Those who have complained about lack of originality in recent Hollywood films should look no further than one of 2019’s greatest delights, Ready or Not. The Bettinelli Olpin and Tyler Gillett movie center on a young woman, Grace, who is persuaded to play a deadly game of hide and seek with her villainous in-laws on the night of her wedding.
The movie is a delightfully dark comedy that puts a new twist to the slasher genre, combining thriller and supernatural elements to create something wholly new and profoundly enjoyable.
Samara Weaving, who plays the bride forced to flee from and hunt down her in-laws, is dazzling in her breakout role, imbuing Grace with charm and steely determination. Having not seen her work before, it was a pleasant surprise to see Weaving give such a textured performance as her character navigated through the ever-increasing insanity of the night.

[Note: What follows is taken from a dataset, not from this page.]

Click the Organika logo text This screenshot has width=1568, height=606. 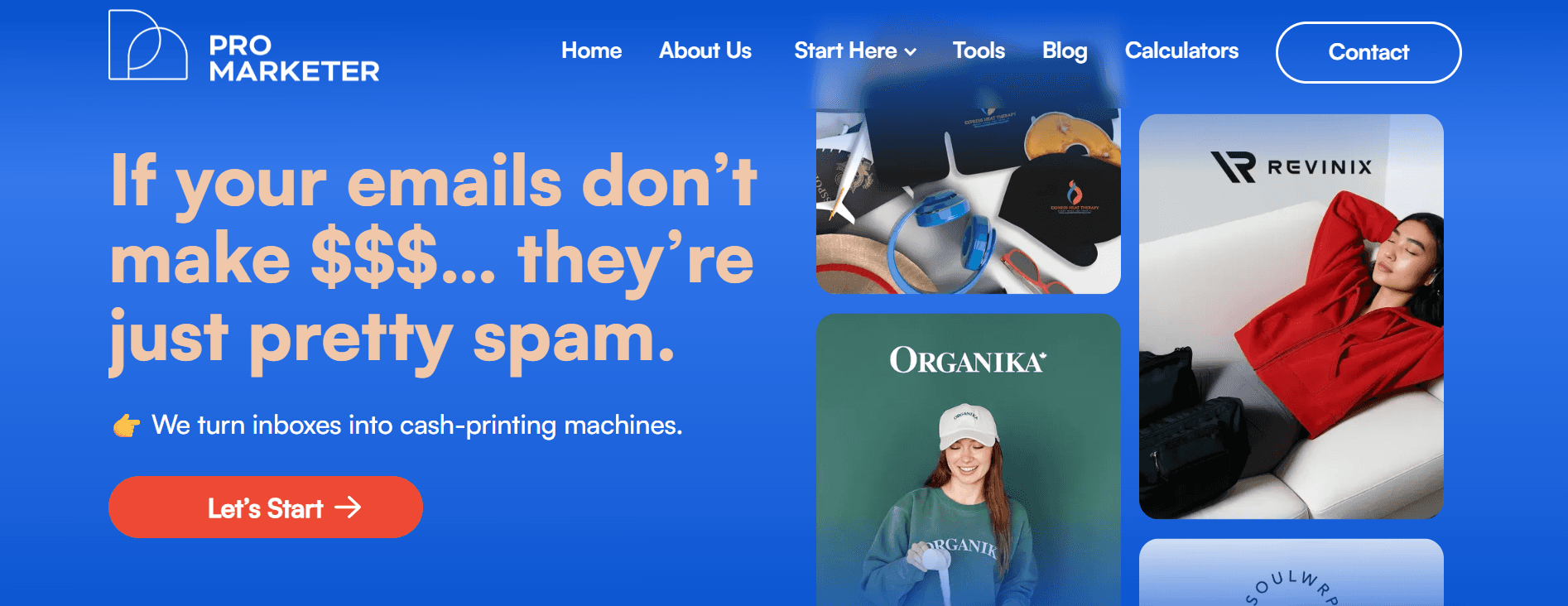[x=968, y=360]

Supporting her in the film are a slew of TV vets: Revenge’s Henry Czerny playing Tony Le Domas, The O.C’s Adam Brody stealing scenes as Daniel, Orphan Black’s Kristian Bruun and Halt and Catch Fire’s Mark O Brien as Grace’s sweet husband.

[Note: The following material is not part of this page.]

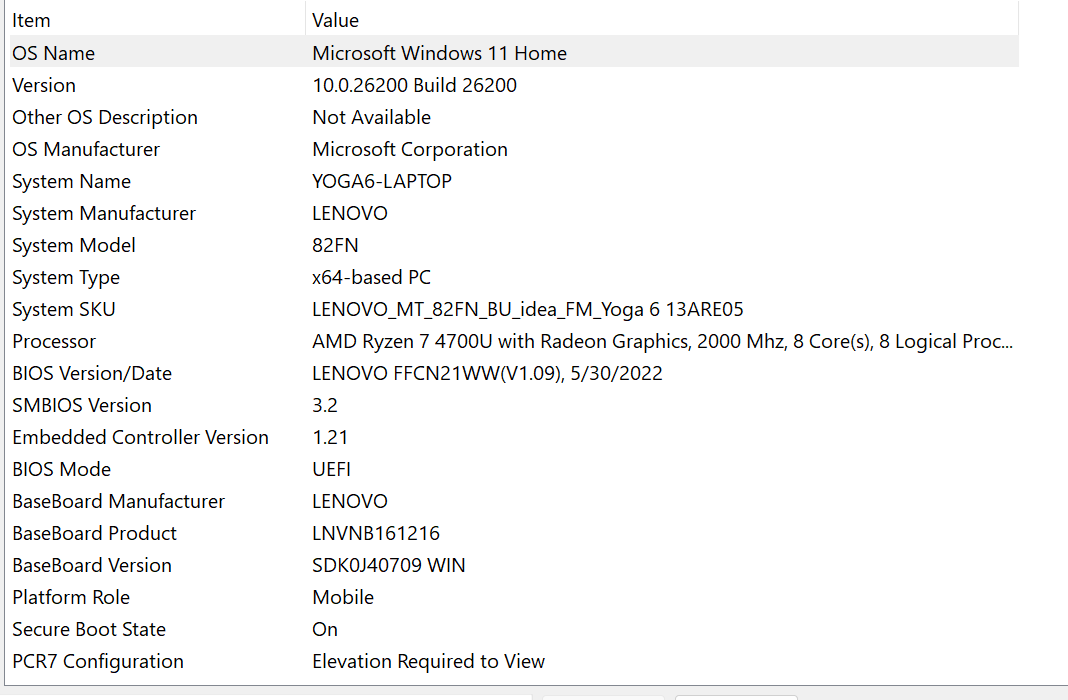
Task: Click the Other OS Description row
Action: pyautogui.click(x=105, y=117)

It’s easy to tell from the casting list alone that Fox’s Ready or Not is a relatively low-budget flick, and yet despite the film being set entirely in one location, the film doesn’t wear out its welcome before it ends. Andie MacDowell, who plays Mrs. Le Domas, is also a vision, though, given her pedigree, it would have been better to see her in more scenes.
On the flip side, the movie does give Adam Brody room to showcase his acting chops by giving his character more complex, leaving Brody’s Daniel to be a wild grey card in the cat and mouse game. The screenplay by Guy Busick and R. Christopher Murphy is slick in all the right ways.
Brimming with nail-biting and chuckle-inducing scenes, the duo manages to craft a script that takes its time to add depth to several supporting characters while keeping the overall film under a hundred minutes. With the film dabbling into satanic rituals and deals with the devil, in the wrong hands, Ready or Not could have been a needlessly grim, schlocky collection of tired tropes.
Instead, the writers do an excellent job balancing the tones of the situations and allow the actors to have fun with their roles. There is something quite striking about an armed bride in white running around a gothic mansion, and it is all the more arresting to witness the changes the character and her dress undergo as the film continues.
The movie is paced quite well. I would have liked to know a bit more about some of the supernatural elements that seem to be at play, part of the joy of Ready or Not is wondering if the Le Domas family is purely insane or acting out of some self-interest. The twists in the movie, while not brazen, are fun to watch unfold.
And to the film’s credit, you really aren’t sure whom you can trust, if anyone, and how the movie will ultimately end. Making effective use of its gothic setting and short run time to bring forth something original, Ready or Not is a blast from start to end.
With a talented cast and sharp writing, the horror-comedy is likely to be remembered with the likes of films such as Game Night, in light of how they both brought something new to their genres.
The movie is also not concerned with setting up sequels or being too heavy-handed on occult themes, even if the movie is messy and gory in all the right ways. And however ready or not you may be to see this film, you will likely find yourself very surprised by Samara Weaving’s tour de force performance.